Dampak lanjutan seperti pendapatan 40% masyarakat bawah bisa turun hingga 2,2%. Selain memicu dampak negatif di sisi perniagaan, lemahnya inisiatif dalam menghitung dampak krisis iklim bakal menurunkan angka harapan hidup hingga 1,2 tahun akibat kualitas polusi udara yang makin memburuk. Selain itu, terdapat potensi hilangnya pendapatan tenaga kerja hingga 0,6%.
Lebih lanjut, dia menjelaskan bahwa pengaruh krisis iklim dapat menimbulkan berbagai bencana alam seiring dengan meningkatnya suhu laut. Kejadian tersebut dapat berlanjut pada penurunan produktivitas sekaligus mengerek angka kemiskinan yang tinggi hingga ancaman peningkatan kredit macet.
Mantan Menteri Perdagangan itu juga menyebut ancaman sektor keuangan berupa tingkat suku bunga yang tinggi akan mengerek biaya transisi hijau secara signifikan. Harga energi yang tinggi juga menimbulkan konsekuensi pada anggaran negara dan subsidi.
"Sektor keuangan hanyalah beberapa di antaranya. Oleh karena itu, kita perlu mempercepat pertumbuhan yang ramah lingkungan dan inklusif bagi negara-negara berkembang dan Indonesia," ujar Mari Elka.
Dalam kaca mata yang lebih makro, Mari Elka mengatakan penurunan ekonomi negara berkembang dan berpendapatan rendah bisa anjlok hingga 12% akibat kegiatan ekonomi yang hanya mengacu pada laju pertumbuhan semata. Menurutnya, angka tersebut merupakan hasil kajian Bank Dunia terhadap 40 negara."Jadi ini bukan sekedar angka, tapi benar-benar didasarkan pada analisis," ujarnya.
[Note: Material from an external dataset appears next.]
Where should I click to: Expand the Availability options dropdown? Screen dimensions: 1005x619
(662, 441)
Adapun International Monetary Fund (IMF) menghitung potensi kerugian ekonomi yang terjadi di kawasan ASEAN akibat ancaman krisis iklim mencapai US$ 100 miliar atau sekira Rp 1,53 kuadriliun per tahun. Besaran tersebut dihitung dari efek bencana alam kebakaran hutan dan kenaikan permukaan air laut yang berdampak pada 190 juta penduduk atau dari 28,4% dari total warga ASEAN.
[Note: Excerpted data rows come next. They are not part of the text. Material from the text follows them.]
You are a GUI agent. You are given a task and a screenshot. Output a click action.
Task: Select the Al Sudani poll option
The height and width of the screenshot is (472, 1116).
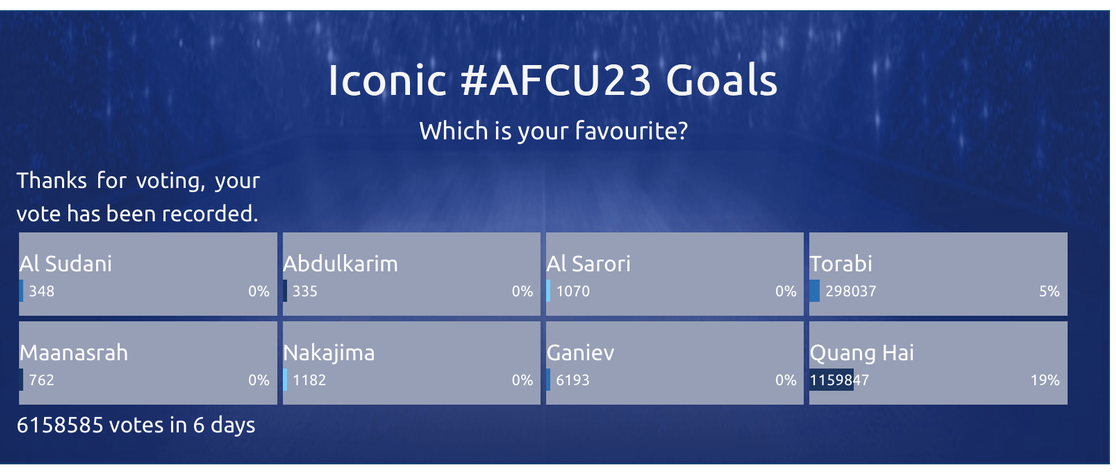point(147,274)
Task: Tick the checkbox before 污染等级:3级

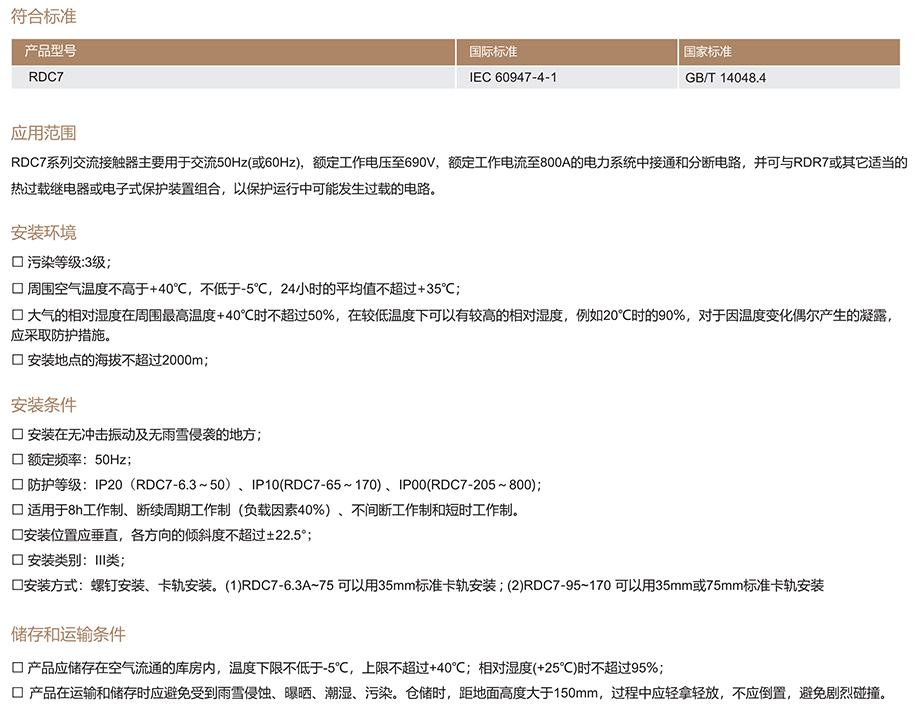Action: pyautogui.click(x=17, y=263)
Direktur Utama IMF, Kristalina Georgieva, juga mengatakan bahwa kenaikan suhu bumi yang terjadi saat ini merupakan ancaman serius bagi stabilitas makroekonomi dan finansial global. Ancaman krisis iklim makin nyata dan berpotensi berdampak pada ketahanan pangan, pembangunan daerah pedesaan, dan kemiskinan.
Pada bulan Juli 2023, suhu udara rata-rata global berada di angka 17,08 derajat celsius, menjadi rekor suhu tertinggi dalam sejarah sejak pencatatan suhu dilakukan pada tahun 1979 oleh Climate Change Institute.
"Kita tahu bahwa suhu meningkat dua kali lipat, lebih cepat dari rata-rata global. Dan hal ini menyebabkan kejadian cuaca ekstrem yang lebih sering dan parah," Kristalina saat menyampaikan sambutan pembukaan Indonesia Sustainability Forum (ISF) di Park Hyatt Jakarta pada Kamis (7/9).